_Provided text_.
....................

Using CTX_REPORT to generate XML output of Index Information
Using CTX_REPORT to generate XML output of Index Information
CTX_REPORT was introduced in Oracle 9i in order to help users and
Oracle Support find out information about an existing Oracle Text
index.
In Oracle 10g, CTX_REPORT has been enhanced with the option to
produce XML output for many of its procedures. This makes it much
easier to incorporate information gained from CTX_REPORT into
other applications - such as perhaps a custom system-monitoring
application.
This paper walks through the process of generating the report, and
processing the XML output using some of Oracle's XML capabilities.
The paper assumes a basic knowledge of Oracle Text and XML, but little
or no knowledge of Oracle's XML capabilities. It is hoped that the
paper will double as a primer on using some of Oracle's XML capabilities
to convert from XML to SQL.
The reader is strongly encouraged to try all of the examples as they are
presented. In general, the output of the examples is not shown
in this document, in the assumption that the readers will be trying the
examples for themselves. You will need an Oracle 10g database,
and a SQL*Plus session - no extra software or products are necessary.
The examples are run on a Text index called "TI", owned
by the user "TUSER". You could create a suitable test index by
running the following SQL as a DBA user:
create user tuser identified by tuser default tablespace users
temporary tablespace temp;
grant connect,resource,ctxapp to tuser;
connect tuser/tuser
create table testtab(text varchar2(2000));
create index ti on testtab(text) indextype is ctxsys.context;
- the rest of the document assumes you are running in SQL*Plus
as user TUSER.

....................

_Instruction 1_.
Put the listing's lines into a numbered list, from its first line through the line containing "(x=45, y=169)", and leave out any blank lines.
The listing below has no connection to the text above.

....................

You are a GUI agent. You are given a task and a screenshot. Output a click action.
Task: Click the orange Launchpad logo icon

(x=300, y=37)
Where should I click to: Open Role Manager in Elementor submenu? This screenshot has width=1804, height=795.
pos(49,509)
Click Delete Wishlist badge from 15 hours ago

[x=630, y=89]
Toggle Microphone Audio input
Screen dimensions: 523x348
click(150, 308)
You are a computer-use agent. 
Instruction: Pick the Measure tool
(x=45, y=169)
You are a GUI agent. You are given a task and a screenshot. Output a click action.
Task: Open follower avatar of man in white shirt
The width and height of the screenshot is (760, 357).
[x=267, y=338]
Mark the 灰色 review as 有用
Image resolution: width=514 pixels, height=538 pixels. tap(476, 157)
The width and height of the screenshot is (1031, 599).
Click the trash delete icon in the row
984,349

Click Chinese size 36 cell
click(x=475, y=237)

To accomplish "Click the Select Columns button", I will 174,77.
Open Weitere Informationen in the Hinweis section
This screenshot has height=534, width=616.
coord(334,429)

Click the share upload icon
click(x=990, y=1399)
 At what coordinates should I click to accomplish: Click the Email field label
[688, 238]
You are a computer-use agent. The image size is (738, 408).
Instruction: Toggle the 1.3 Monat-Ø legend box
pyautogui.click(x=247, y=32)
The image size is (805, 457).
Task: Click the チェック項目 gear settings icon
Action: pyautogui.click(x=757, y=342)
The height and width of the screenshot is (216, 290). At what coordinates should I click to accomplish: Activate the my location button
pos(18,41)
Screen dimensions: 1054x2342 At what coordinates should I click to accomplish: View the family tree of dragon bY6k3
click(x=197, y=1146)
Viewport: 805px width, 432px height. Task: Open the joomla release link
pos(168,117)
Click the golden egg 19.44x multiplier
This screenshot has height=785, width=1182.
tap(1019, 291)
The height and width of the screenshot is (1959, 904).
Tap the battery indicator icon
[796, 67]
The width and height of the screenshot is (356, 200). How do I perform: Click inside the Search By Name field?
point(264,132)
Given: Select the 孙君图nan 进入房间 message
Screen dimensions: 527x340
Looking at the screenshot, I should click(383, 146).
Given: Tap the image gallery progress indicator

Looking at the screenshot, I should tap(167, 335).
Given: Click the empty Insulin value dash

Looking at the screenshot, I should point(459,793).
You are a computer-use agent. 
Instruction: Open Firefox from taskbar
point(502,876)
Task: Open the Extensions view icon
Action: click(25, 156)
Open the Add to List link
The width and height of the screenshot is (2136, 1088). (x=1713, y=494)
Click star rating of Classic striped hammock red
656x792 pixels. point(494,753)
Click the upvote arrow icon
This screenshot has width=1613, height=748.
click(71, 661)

....................

_Instruction 2_.
Name every role that the CTX_REPORT page grants to the user tuser.

_Full answer 1_.
1. You are a GUI agent. You are given a task and a screenshot. Output a click action.
2. Task: Click the orange Launchpad logo icon
3. (x=300, y=37)
4. Where should I click to: Open Role Manager in Elementor submenu? This screenshot has width=1804, height=795.
5. pos(49,509)
6. Click Delete Wishlist badge from 15 hours ago
7. [x=630, y=89]
8. Toggle Microphone Audio input
9. Screen dimensions: 523x348
10. click(150, 308)
11. You are a computer-use agent. 
12. Instruction: Pick the Measure tool
13. (x=45, y=169)

_Full answer 2_.
connect, resource, ctxapp